– Да нет же, Кэтрин, послушай сперва, что скажет тебе отец, а потом обрушивайся на моего друга с упреками, которые звучат как будто бы разумно, но на деле не вяжутся ни с чем, что творится вокруг нас. На что же, – продолжал Гловер, – съезжаются смотреть король со всем своим двором, и наши рыцари и дамы, и даже сами наши аббаты, монахи и священники? Не на то ли, как будут вершиться перед ними доблестные бои храбрых рыцарей на арене турнира? И разве не оружием и кровопролитием добываются там честь и слава?

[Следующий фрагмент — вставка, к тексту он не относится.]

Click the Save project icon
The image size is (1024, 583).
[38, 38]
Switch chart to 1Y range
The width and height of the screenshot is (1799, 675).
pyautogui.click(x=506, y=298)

Чем же то, что творит в своем кругу наш добрый Генри Гоу, отлично от деяний этих гордых рыцарей? Слышал ли кто, чтобы он когда-либо употреблял во зло свое искусство и силу – чинил бы кому-либо вред, угнетал бы кого? И кто не знает, как часто применял он их в защиту правого дела и на пользу родному городу? И не должна ли ты мнить себя отмеченной славой и почетом, когда тебе, из всех женщин, отдано такое сердце и такая сильная рука? Чем самые высокородные дамы гордятся превыше всего, если не отвагой своих рыцарей? И разве самый доблестный муж в Шотландии больше совершил славных дел, чем мой сын Генри, хоть он и невысокого сословия? Разве не известен он и в Горной Стране и в Низине как лучший оружейник, когда-либо ковавший меч, и самый храбрый воин, вынимавший его из ножен?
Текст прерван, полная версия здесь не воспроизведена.